591: Jamie Vardy, England, FIFA World Cup Russia 2018, Panini Official Licensed Sticker Album

Mat Jolin-Beech at the helm for today’s post with a message of hope for all of us. Well, some of us. The noises my left ankle make these days suggest that my ‘career’ might be a distant memory. I had the pleasure of playing in goal behind Mat during our third year at university and I can vouch that he is very good at running up and down the right and does own lime green Nike Mercurials. If anyone from Newport County is reading then there’s his character reference. Over to Mat.

All football fans have the same instinct in them. That ingrained belief that, given the right opportunity and chance, they could still make it as a professional footballer. If we just had the time to spend working in the gym, training with top coaches, and playing with better team mates, we would be able to carve out a career in the big leagues – ok, maybe League 2. But a contract with Newport County still counts as being a professional.


This view was set in concrete for me a few years ago when, bored one weekend, a mate and I jumped in the car and headed down to Central Park to watch the mighty Brickies play. For the uneducated amongst you, that is Sittingbourne FC. After coughing up the princely fee of £8 each for a ticket to watch two mediocre Isthmian League South East Division teams slog it out in a lower mid-table epic, we took up a space on the terrace. I can’t remember the score, or who the opposition was, but the thing that stood out to me, not the most technically blessed of players, was that I could have comfortably been playing in that match and not looked out of place.

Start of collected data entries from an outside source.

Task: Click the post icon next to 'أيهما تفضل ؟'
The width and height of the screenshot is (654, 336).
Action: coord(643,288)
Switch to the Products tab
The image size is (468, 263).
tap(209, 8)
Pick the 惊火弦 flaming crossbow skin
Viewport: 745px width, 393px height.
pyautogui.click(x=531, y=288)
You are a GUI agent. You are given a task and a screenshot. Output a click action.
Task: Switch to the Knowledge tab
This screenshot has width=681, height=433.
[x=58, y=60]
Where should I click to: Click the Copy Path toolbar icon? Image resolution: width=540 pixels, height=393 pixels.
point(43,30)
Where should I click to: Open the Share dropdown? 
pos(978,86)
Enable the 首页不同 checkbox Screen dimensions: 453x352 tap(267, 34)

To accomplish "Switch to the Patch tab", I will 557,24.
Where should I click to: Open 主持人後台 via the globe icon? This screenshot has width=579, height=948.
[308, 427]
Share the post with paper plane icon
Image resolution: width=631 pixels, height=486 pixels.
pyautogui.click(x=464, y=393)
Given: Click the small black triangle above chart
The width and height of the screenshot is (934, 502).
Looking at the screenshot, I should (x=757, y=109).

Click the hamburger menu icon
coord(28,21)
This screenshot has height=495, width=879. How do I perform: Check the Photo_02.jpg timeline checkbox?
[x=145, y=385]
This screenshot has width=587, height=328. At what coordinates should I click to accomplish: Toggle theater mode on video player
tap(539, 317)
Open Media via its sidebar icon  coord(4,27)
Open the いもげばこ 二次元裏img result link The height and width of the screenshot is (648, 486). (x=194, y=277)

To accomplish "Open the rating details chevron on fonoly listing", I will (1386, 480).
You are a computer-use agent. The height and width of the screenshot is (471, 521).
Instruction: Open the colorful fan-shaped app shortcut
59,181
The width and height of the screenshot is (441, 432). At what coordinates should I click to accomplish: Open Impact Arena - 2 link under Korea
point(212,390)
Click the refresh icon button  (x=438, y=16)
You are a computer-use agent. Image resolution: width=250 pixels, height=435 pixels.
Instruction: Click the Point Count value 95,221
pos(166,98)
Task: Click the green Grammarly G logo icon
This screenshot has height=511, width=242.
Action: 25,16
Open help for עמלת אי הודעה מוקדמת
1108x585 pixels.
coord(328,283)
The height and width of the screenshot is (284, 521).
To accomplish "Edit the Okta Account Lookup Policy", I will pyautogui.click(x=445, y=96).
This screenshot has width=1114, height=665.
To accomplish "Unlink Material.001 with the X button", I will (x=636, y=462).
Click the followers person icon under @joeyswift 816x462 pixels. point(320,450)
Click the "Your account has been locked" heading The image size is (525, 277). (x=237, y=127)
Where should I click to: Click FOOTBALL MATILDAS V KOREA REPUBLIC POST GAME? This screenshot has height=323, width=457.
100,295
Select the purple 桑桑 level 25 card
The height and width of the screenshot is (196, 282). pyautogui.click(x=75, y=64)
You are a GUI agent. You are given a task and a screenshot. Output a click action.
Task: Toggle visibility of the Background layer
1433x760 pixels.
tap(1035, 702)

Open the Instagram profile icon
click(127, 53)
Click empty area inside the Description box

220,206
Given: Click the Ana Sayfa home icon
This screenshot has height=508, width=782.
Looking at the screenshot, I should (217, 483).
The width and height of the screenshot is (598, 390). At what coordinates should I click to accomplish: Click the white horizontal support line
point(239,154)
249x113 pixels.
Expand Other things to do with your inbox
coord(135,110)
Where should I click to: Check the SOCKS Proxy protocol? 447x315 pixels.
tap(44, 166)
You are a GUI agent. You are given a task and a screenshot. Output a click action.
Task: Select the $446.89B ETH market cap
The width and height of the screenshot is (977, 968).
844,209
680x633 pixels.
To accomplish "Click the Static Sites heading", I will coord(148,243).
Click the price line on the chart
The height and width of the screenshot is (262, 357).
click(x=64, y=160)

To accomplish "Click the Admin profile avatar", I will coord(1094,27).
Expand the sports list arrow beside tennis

All the non-league stereotypes were there. The gobby centre-back who saw a pass of anything less than 40 yards as continental rubbish. Why play short when the long ball is always a better option? The bald keeper who is on the back of a payday night out with the lads. That deep-lying midfielder who, at some point in his life, played at a decent level and is now wondering what happened. And the mincing number 10 who believes he is the next Messi and is just waiting to be scouted…only when the 18 stone oaf at the heart of the opposition’s defence stops kicking lumps out of him. All were present and correct. If either team needed a tireless worker to run the flanks, I’d have grabbed my boots – a fetching pair of lime green Nike Mercurials since you ask – and done a job for them.

Hope is further given to the ‘it’s not too late’ brigade by one Mr Jamie Vardy. An outcast from Sheffield Wednesday’s academy, where he was training alongside the illustrious colleagues that included my cousins (more on them another time), he descended into the non-league meat grinder. One that takes hopeful young rejects and usually spits them out as 35-year old butchers or warehouse workers. But the tenacious Mr Vardy, took this rhetoric and slapped it down.

Stints at Halifax and Fleetwood saw a move to Leicester City. He’d made it back to the near-big time and the Championship. We all know the next part of the story. A Premier League winner’s medal and a regular slot in the England squad followed. Not bad for someone who was rejected by the mighty Owls and left to fend for himself in non-league. I mean look at his pre-match ritual. Three cans of Red Bull and half a bottle of port. That makes that hungover keeper look like a lightweight.

But if someone with a lifestyle that bad can make it, there is still some hope left for me. I’m just waiting for Newport County to give me the call. I could just be the tireless worker they’re looking for.